Dwight Engen [Thu, 24 Jan 2013 16:42:22 +0000 (11:42 -0500)]
add lua binding for the lxc API
The lua binding is based closely on the python binding. Also included are
a test program for excercising the binding, and an lxc-top utility for
showing statistics on running containers.
Serge Hallyn [Thu, 24 Jan 2013 18:04:54 +0000 (12:04 -0600)]
use a default per-container logfile
Until now, if a lxc-* (i.e. lxc-start) command did not specify a logfile
(with -o logfile), the default was effectively 'none'. With this patch,
the default becomes a per-container log file.
If a container config file specifies 'lxc.logfile', that will override
the default. If a '-o logfile' argument is specifed at lxc-start,
then that will override both the default and the configuration file
entry. Finally, '-o none' can be used to avoid having a logfile at
all (in other words, the previous default), and that will override
a lxc.logfile entry in the container configuration file.
If the user does not have rights to open the default, then 'none' will
be used. However, in that case an error will show up on console. (We
can work on removing that if it annoys people, but I think it is
helpful, at least while we're still ironing this set out) If the user
or container configuration file specified a logfile, and the user does
not have rights to open the default, then the action will fail.
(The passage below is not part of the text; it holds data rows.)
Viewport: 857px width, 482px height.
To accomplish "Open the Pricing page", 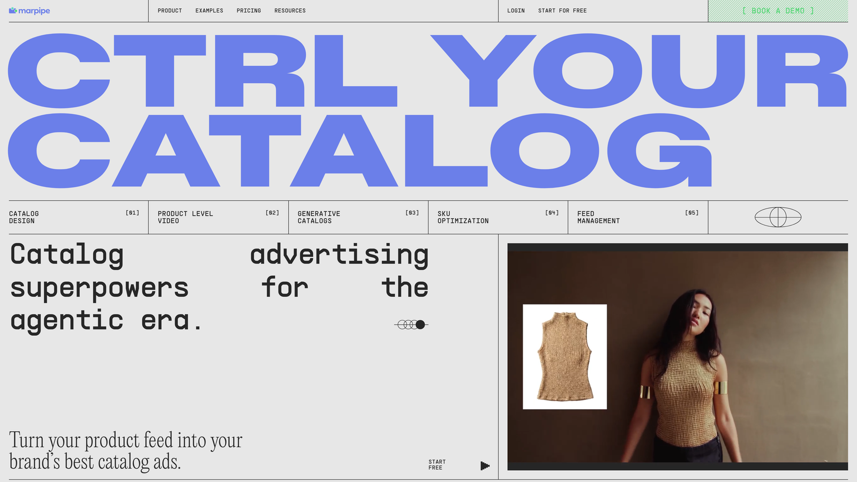I will [249, 10].
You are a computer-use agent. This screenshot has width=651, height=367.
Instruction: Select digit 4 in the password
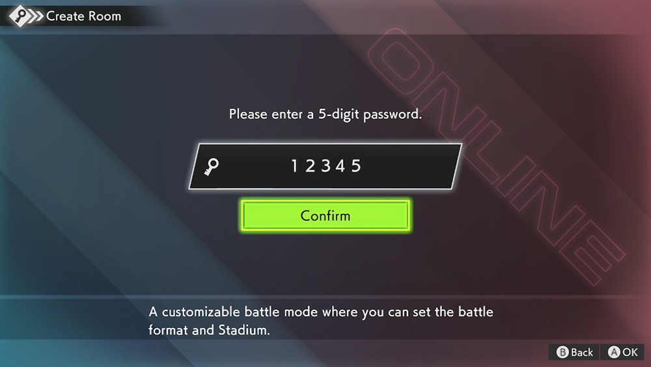tap(340, 166)
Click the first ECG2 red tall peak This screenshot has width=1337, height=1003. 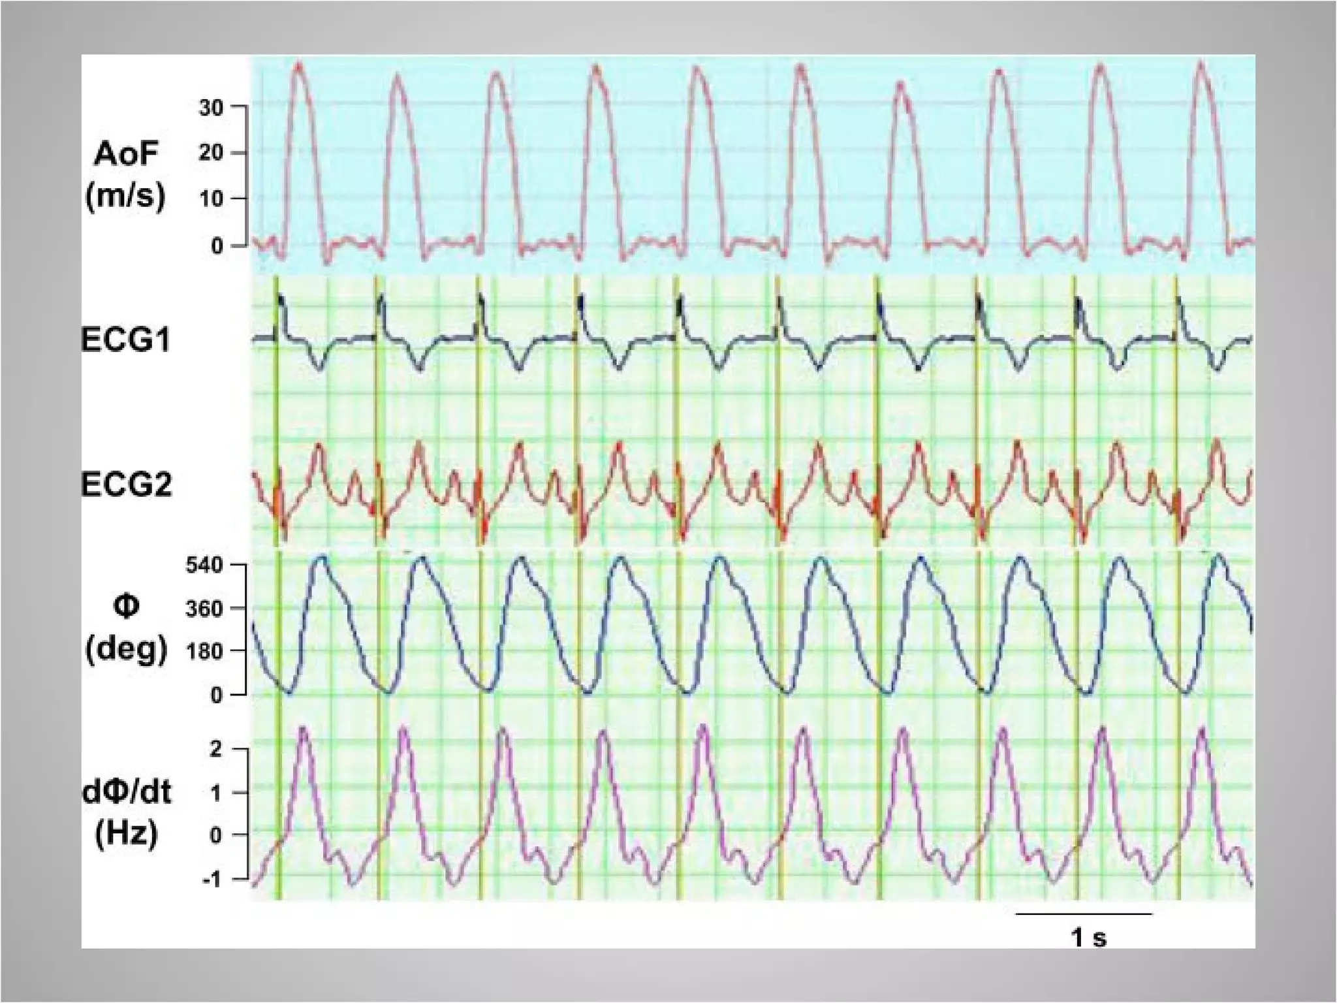[x=319, y=445]
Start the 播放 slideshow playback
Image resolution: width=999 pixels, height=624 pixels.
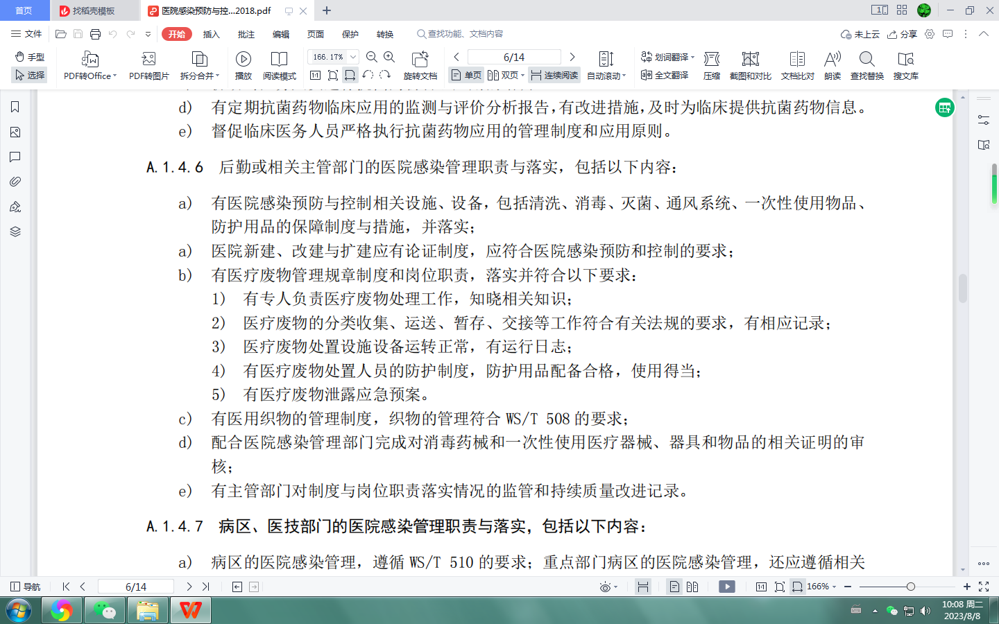[x=243, y=64]
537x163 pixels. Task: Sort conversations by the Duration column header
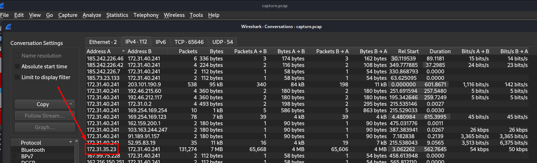click(435, 51)
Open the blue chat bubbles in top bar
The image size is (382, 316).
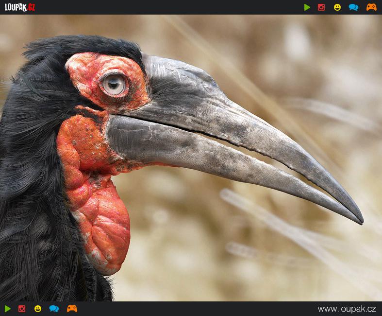(x=353, y=7)
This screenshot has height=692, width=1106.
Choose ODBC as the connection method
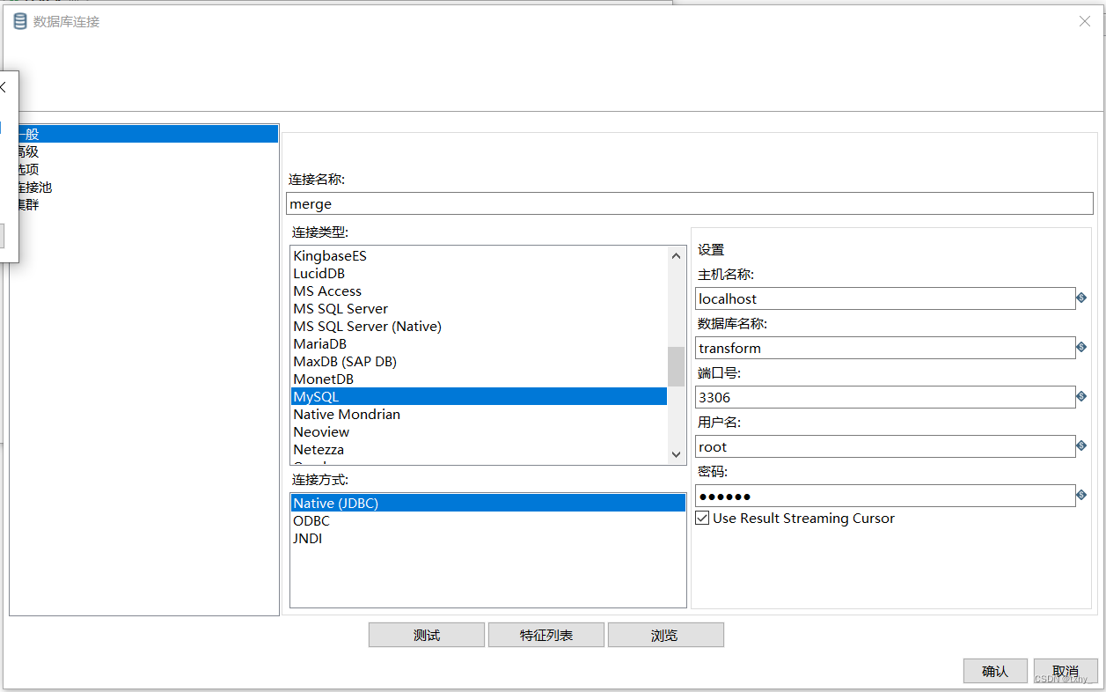tap(310, 520)
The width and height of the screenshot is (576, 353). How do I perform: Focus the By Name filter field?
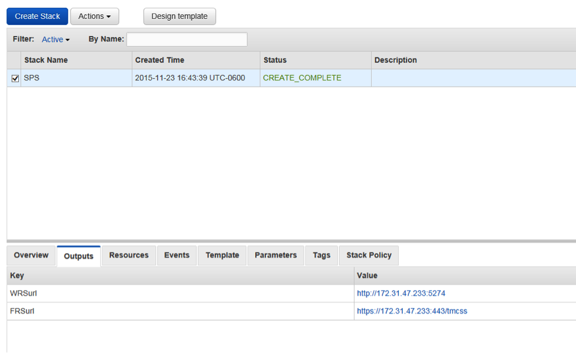click(x=187, y=40)
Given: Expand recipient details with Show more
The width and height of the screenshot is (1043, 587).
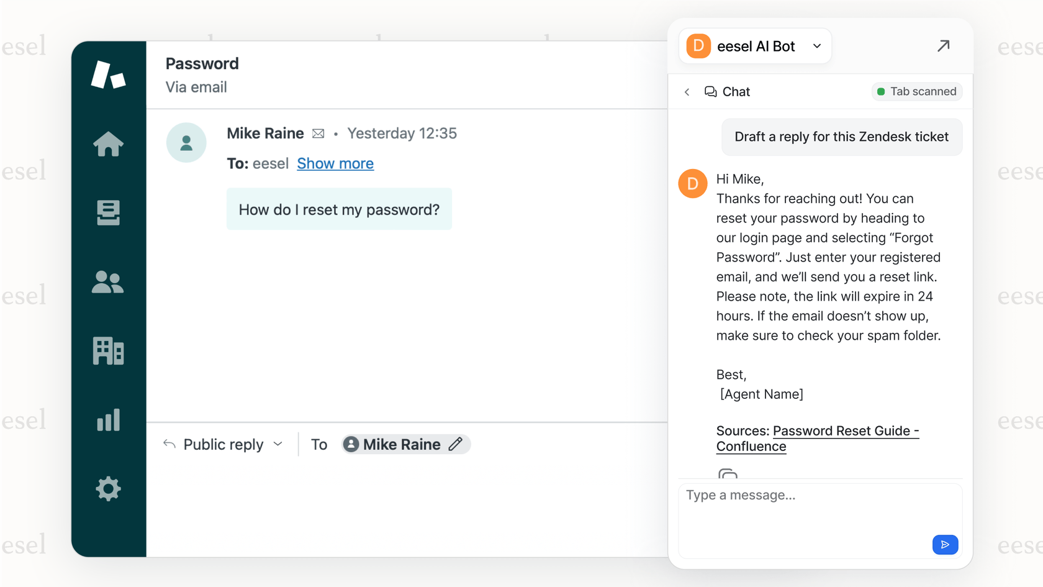Looking at the screenshot, I should pyautogui.click(x=335, y=163).
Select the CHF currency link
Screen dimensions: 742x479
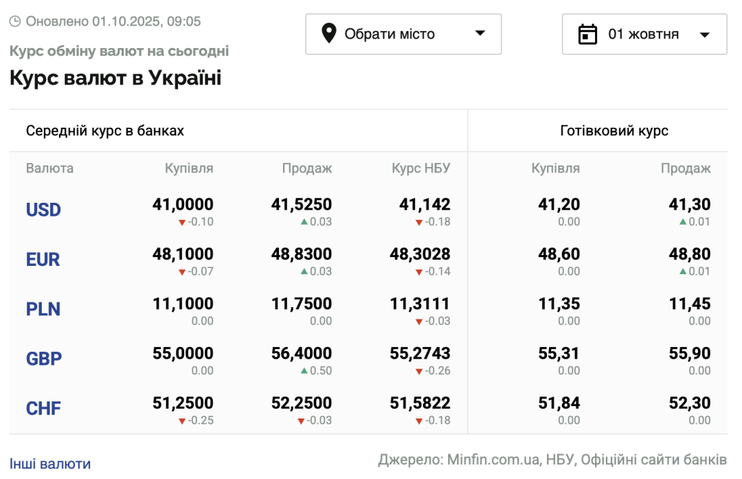tap(43, 409)

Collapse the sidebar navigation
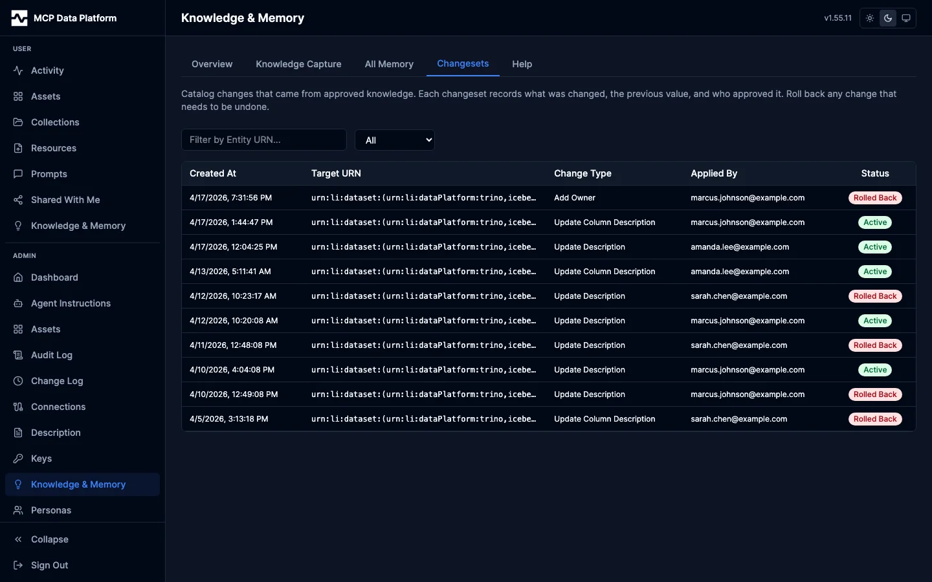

One slight "mis-behavior" which I have not fixed (and may not fix) is
that if a lxc.logfile is specified, the default logfile will still
get created before we read the configuration file to find out there
is a lxc.logfile entry.
changelog: Jan 24:
add --enable-configpath-log configure option
When we log to /var/lib/lxc/$container/$container.log, several things
need to be done differently than when we log into /var/log/lxc (for
instance). So give it a configure option so we know what to do
When the user specifies a logfile, we bail if we can't open it. But
when opening the default logfile, the user may not have rights to
open it, so in that case ignore it and continue as if using 'none'.
When using /var/lib/lxc/$c/$c.log, we use $LOGPATH/$name/$name.log.
Otherwise, we use $LOGPATH/$name.log.
When using /var/lib/lxc/$c/$c.log, don't try to create the log path
/var/lib/lxc/$c. It can only not exist if the container doesn't
exist. We don't want to create the directory in that case. When
using /var/log/lxc, then we do want to create the path if it does
not exist.
Serge Hallyn [Wed, 16 Jan 2013 05:02:20 +0000 (23:02 -0600)]
use a default per-container logfile
[ Thanks to Stéphane and Dwight for the feedback on the previous patch ]
Until now, if a lxc-* (i.e. lxc-start) command did not specify a logfile
(with -o logfile), the default was effectively 'none'. With this patch,
the default becomes $LOGPATH/<container>/<container>.log. LOGPATH is
specified at configure time with '--with-log-path='. If unspecified, it
is $LXCPATH, so that logs for container r2 will show up at
/var/lib/lxc/r2/r2/log. LOGPATH must exist, while lxc will make sure to
create $LOGPATH/<name>. As another example, Ubuntu will likely specify
--with-log-path=/var/log/lxc (and place /var/log/lxc into
debian/lxc.dirs), placing r2's logs in /var/log/lxc/r2/r2.log.
If a container config file specifies 'lxc.logfile', that will override
the default. If a '-o logfile' argument is specifed at lxc-start,
then that will override both the default and the configuration file
entry. Finally, '-o none' can be used to avoid having a logfile at
all (in other words, the previous default), and that will override
a lxc.logfile entry in the container configuration file.
Matthias Brugger [Tue, 22 Jan 2013 18:00:41 +0000 (19:00 +0100)]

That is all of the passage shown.